Cockpit SX Tutorials: Aileron Differential

By Mike Shellim

Aileron Differential on the Cockpit SX

To obtain smoooth turns especially on gliders, aileron travel is normally set so there is more movement in the up direction than down. This is called aileron differential, or 'diff' for short.

The adjustment for diff on the Cockpit SX is different to other systems, as there is no dedicated Diff menu.

To adjust the diff on the outer control surfaces (ailerons), go to the AI-AI mixer menu (AIleron stick -> AIleron servos). Push the aileron stick one way and adjust the amount of up-aileron travel. Push the stick the other way and adjust the amount of down-aileron travel.

To adjust the diff on the inner control surfaces (flaps), do exactly the same thing, except using the AI-FL mixer (AIleron stick -> FLap servos).

Why the Multiplex way?

Why did Multiplex not simply provide a single Diff menu? Because their way allows independent differential adjustment for the inner (flap) and outer (aileron) control surfaces.

Servo Travel menu

Don't use Servo Travel to adjust aileron differential - this is bad practice. Doing this will make the aileron servos response assymetric to all control inputs, not just aileron, when using mixers. Instead, adjust diff using the AI-AI mixer as described above.

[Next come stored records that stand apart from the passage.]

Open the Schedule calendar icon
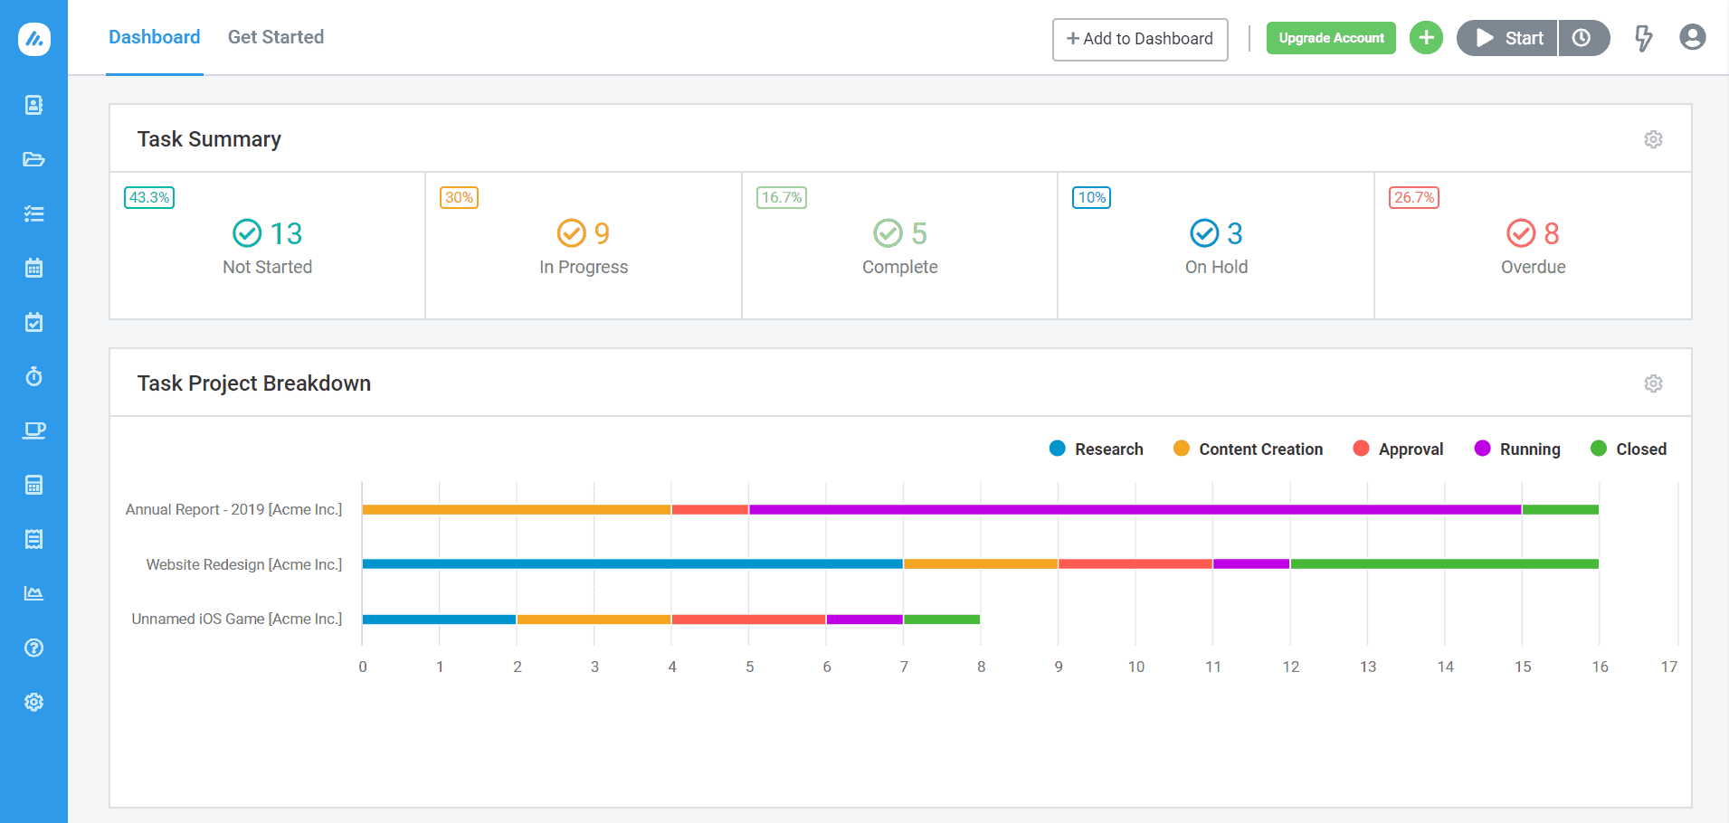The image size is (1729, 823). pyautogui.click(x=33, y=268)
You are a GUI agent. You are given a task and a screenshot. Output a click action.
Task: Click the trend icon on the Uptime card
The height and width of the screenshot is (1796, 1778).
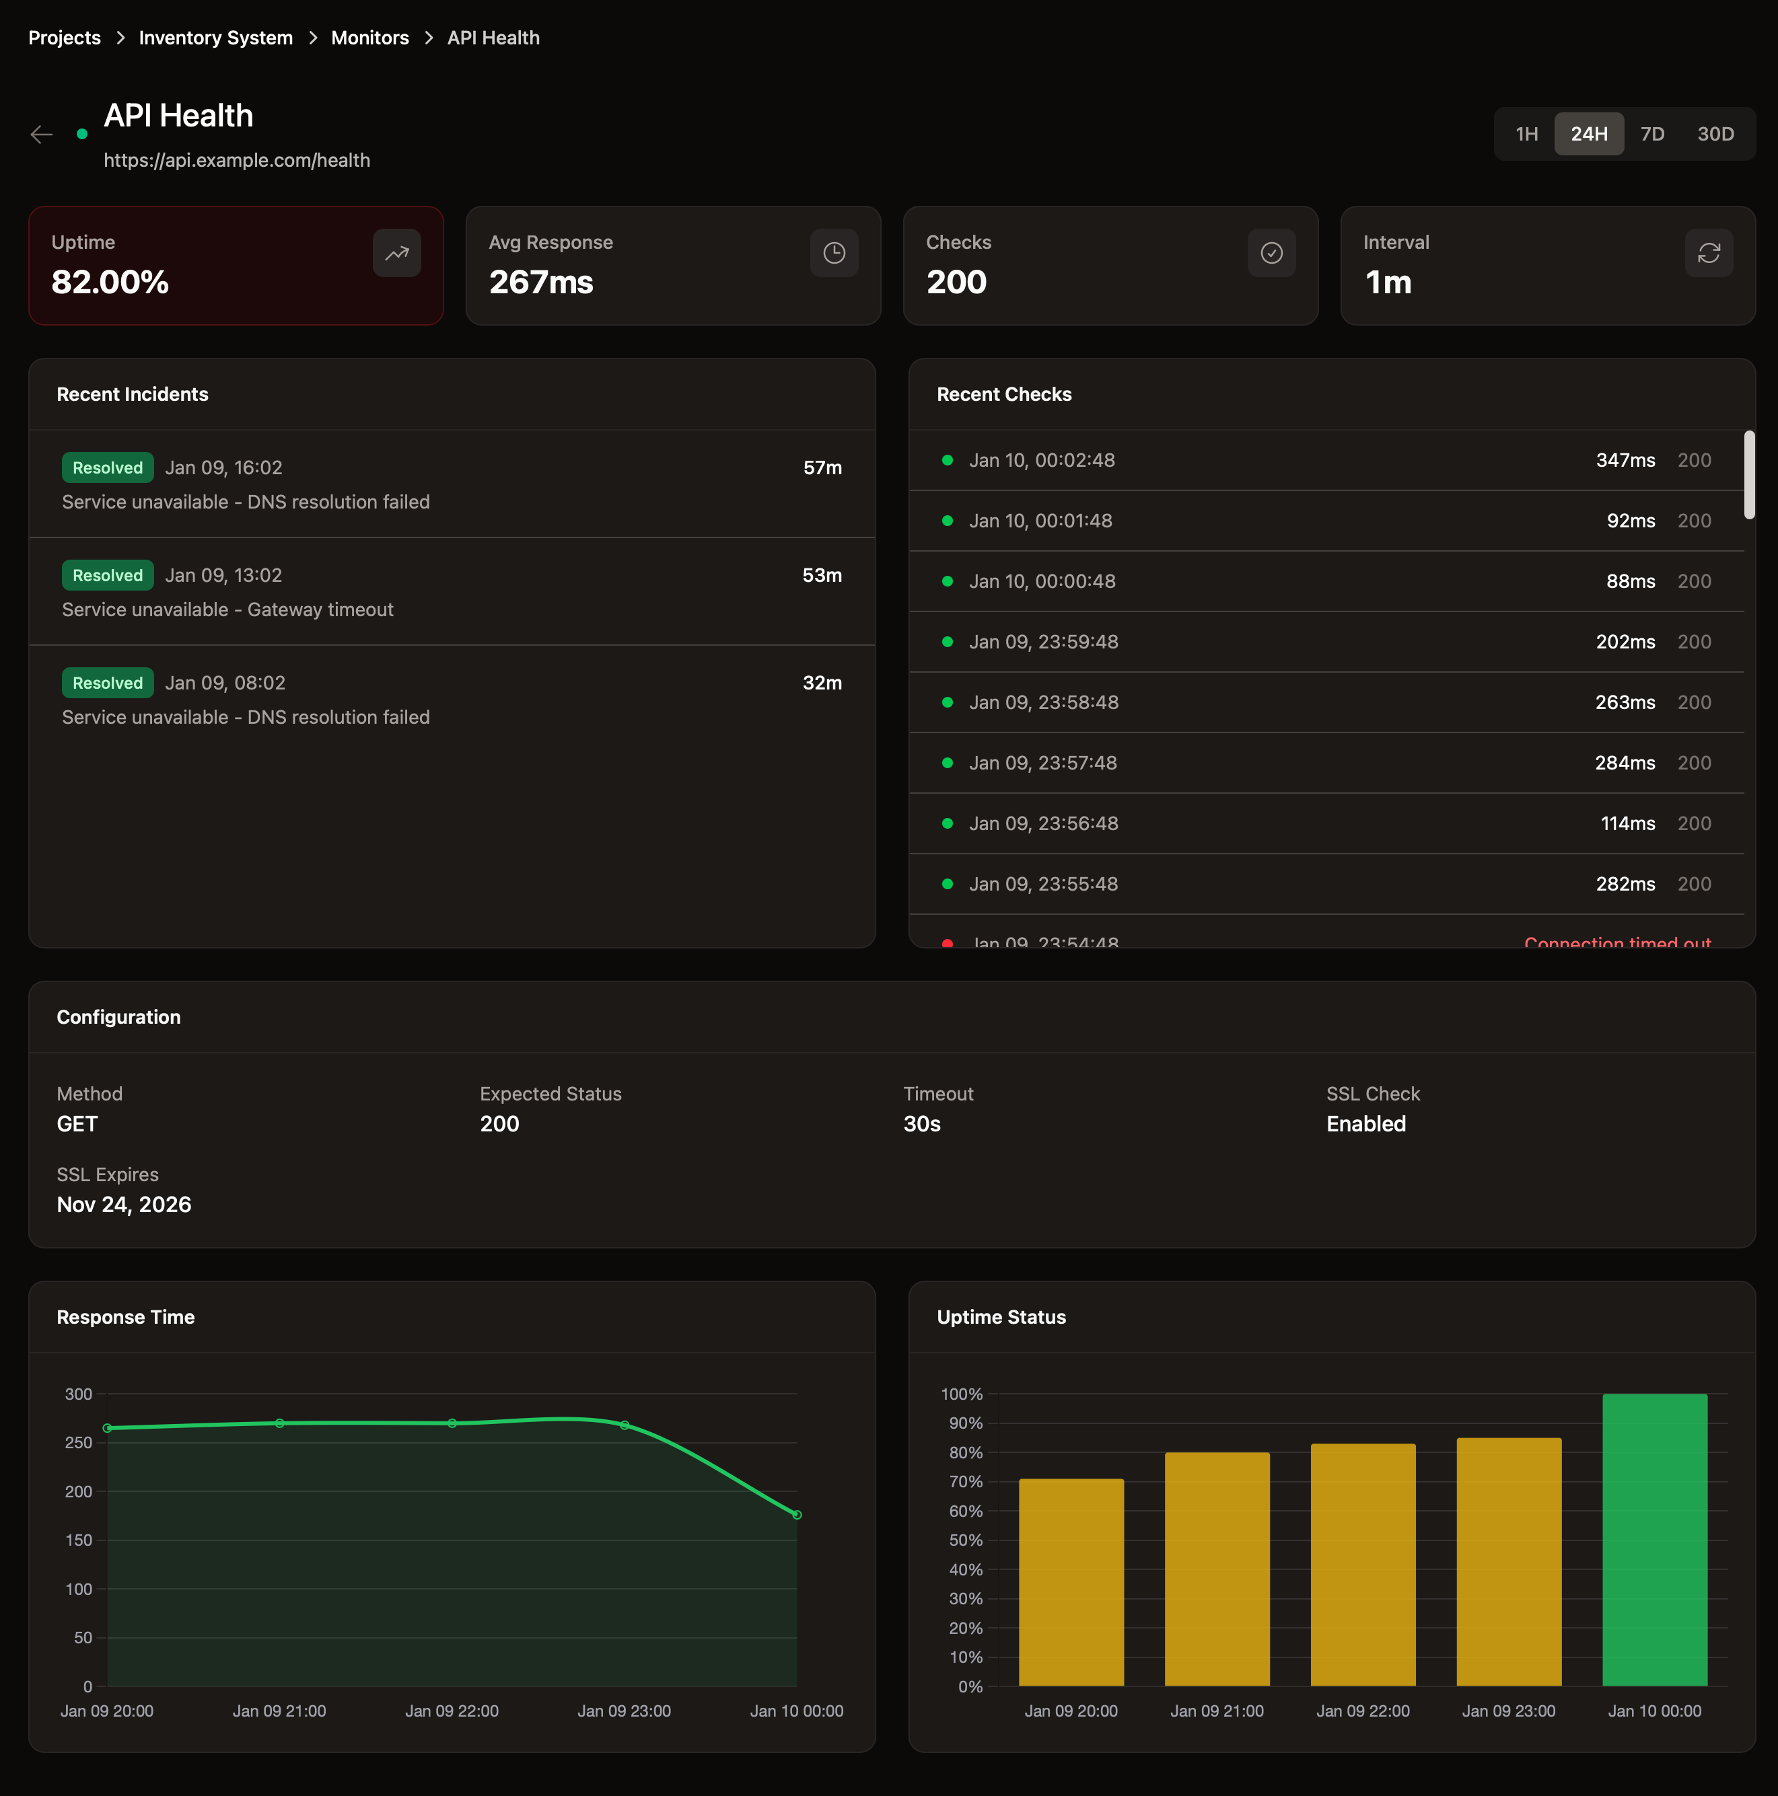397,253
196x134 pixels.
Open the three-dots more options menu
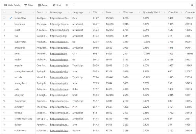point(74,5)
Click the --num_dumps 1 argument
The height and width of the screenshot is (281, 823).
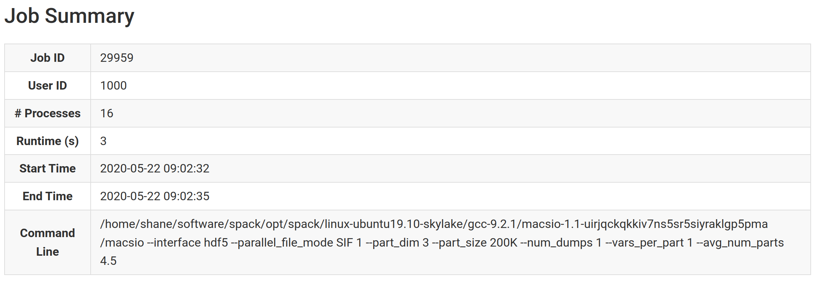562,243

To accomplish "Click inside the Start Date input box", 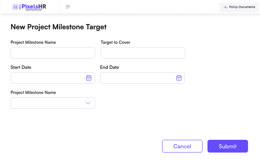I will pyautogui.click(x=47, y=78).
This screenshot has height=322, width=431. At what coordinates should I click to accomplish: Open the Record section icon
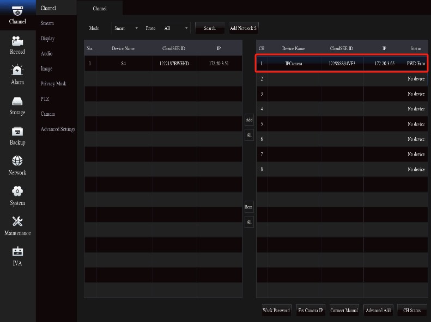click(17, 41)
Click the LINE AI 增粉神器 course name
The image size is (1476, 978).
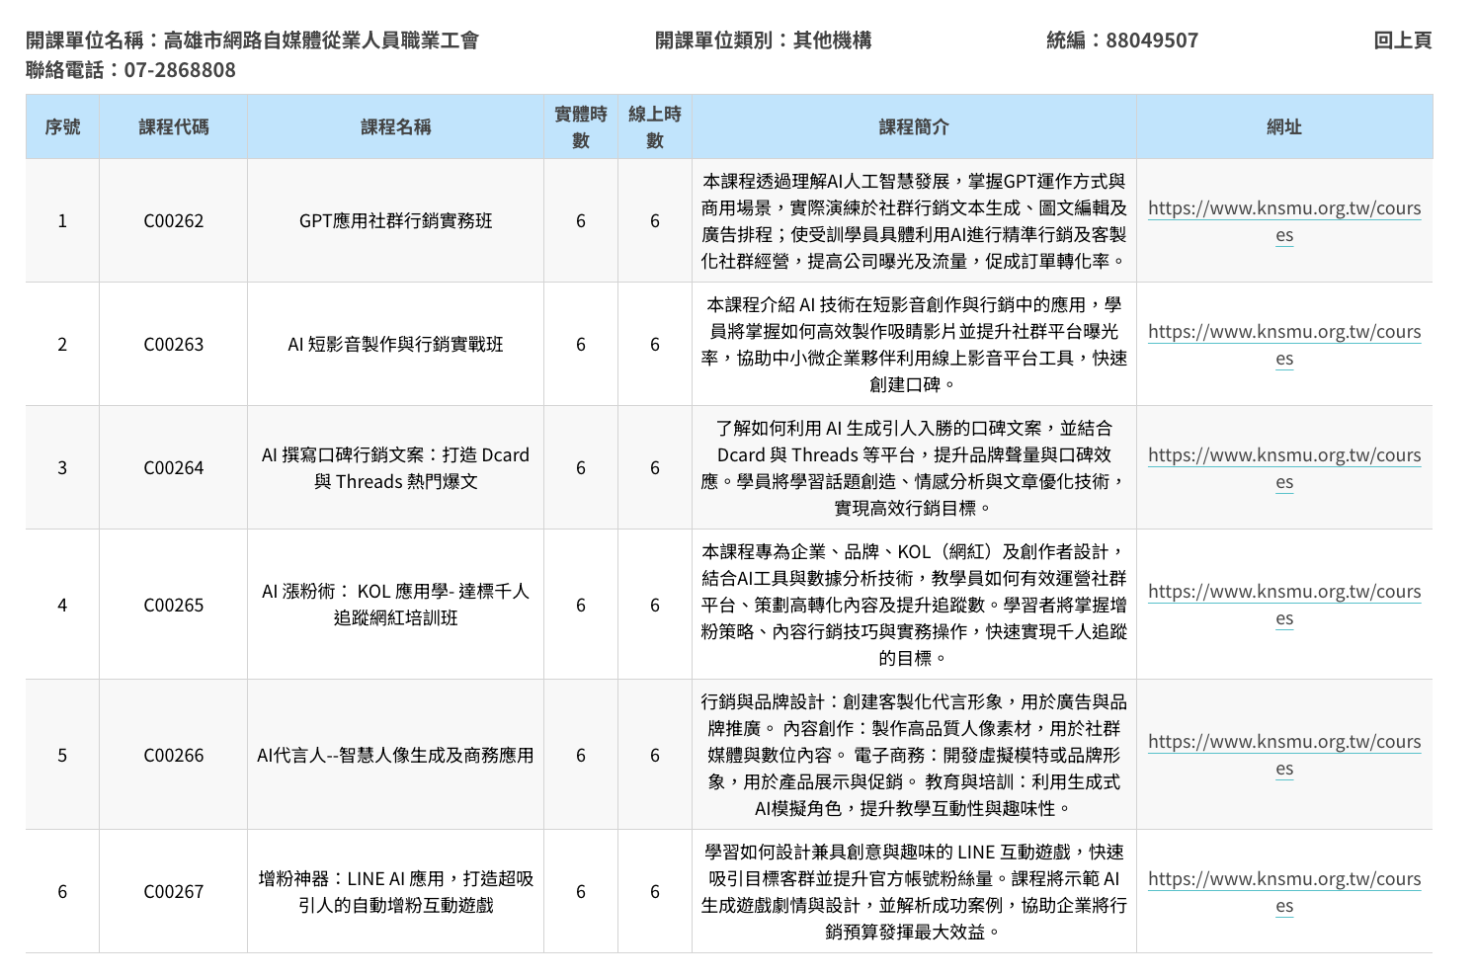395,892
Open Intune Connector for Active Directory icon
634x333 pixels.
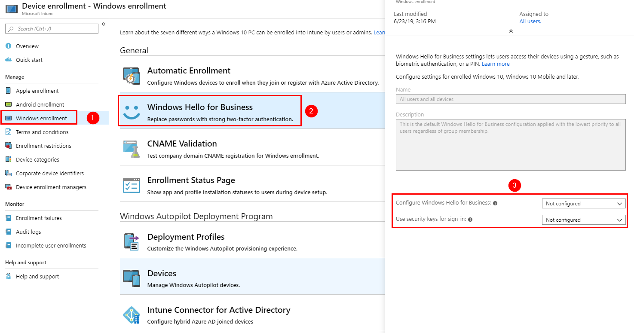(x=132, y=315)
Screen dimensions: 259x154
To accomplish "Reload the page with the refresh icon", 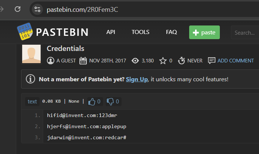I will coord(17,9).
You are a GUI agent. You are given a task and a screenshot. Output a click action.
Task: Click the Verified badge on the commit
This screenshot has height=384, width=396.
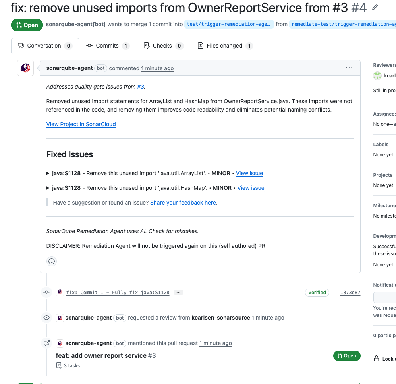pos(317,293)
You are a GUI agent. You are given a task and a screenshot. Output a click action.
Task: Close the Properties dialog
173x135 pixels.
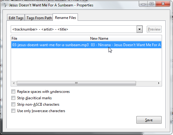[163, 4]
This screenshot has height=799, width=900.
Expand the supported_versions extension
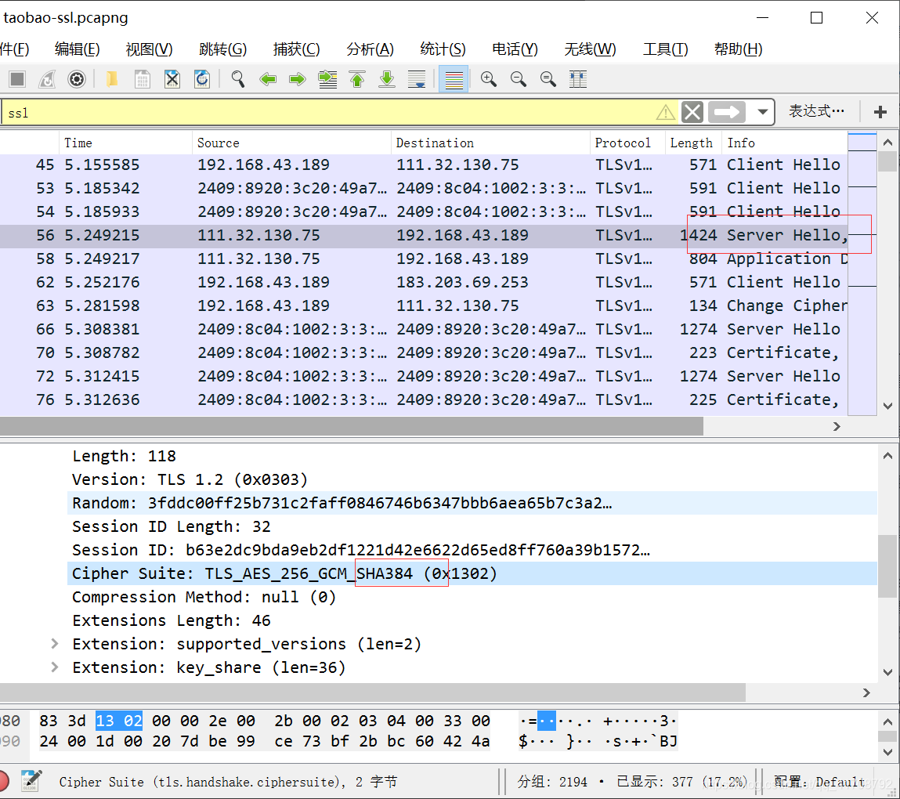55,644
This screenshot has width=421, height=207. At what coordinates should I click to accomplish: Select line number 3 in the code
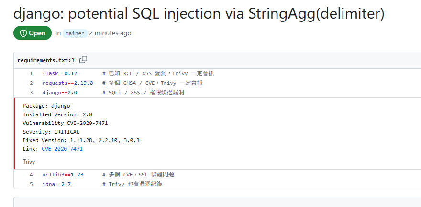click(31, 93)
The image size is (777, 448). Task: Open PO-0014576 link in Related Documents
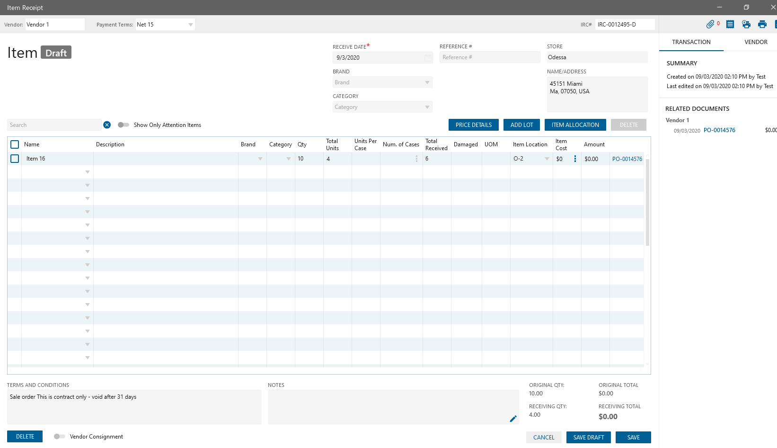coord(719,130)

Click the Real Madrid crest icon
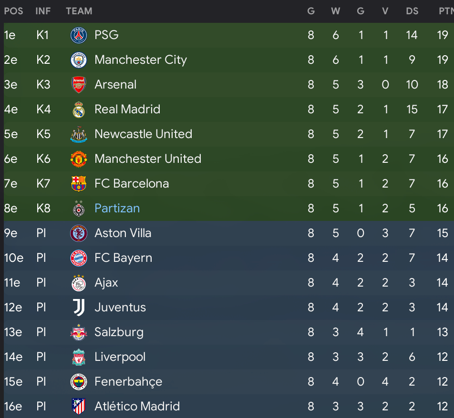pos(79,109)
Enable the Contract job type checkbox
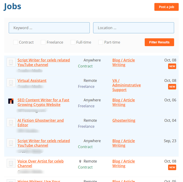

Aileron Differential Suppression (ADS)

On sailplanes with 4-servo wings, the flaps normally go down and the ailerons are raised as spoiler is deployed. As the ailerons are raised, full movement is required from the downgoing aileron to preserve directional control. This raises a potential problem if differential has been set, since differential reduces the amount of downgoing movement.

To overcome this, the Cockpit SX features Automatic Differential Suppression (ADS). This automatically suppresses differential on the outer control surfaces (chs 1&5) as spoiler is deployed. With zero spoiler, the differential takes the value as set in the AI-AI menu. As full spoiler is applied, differential is gradually reduced to zero, i.e. the downgoing aileron movement is restored.

The flaps (chs 6&7) do not feature ADS, since these surfaces are lowered not raised as brakes are deployed.


The Cockpit SX way of setting up differential is flexible and logical. The provision of aileron differential suppression (ADS) means that you can set up crow brakes, without worrying about turn response due to differential.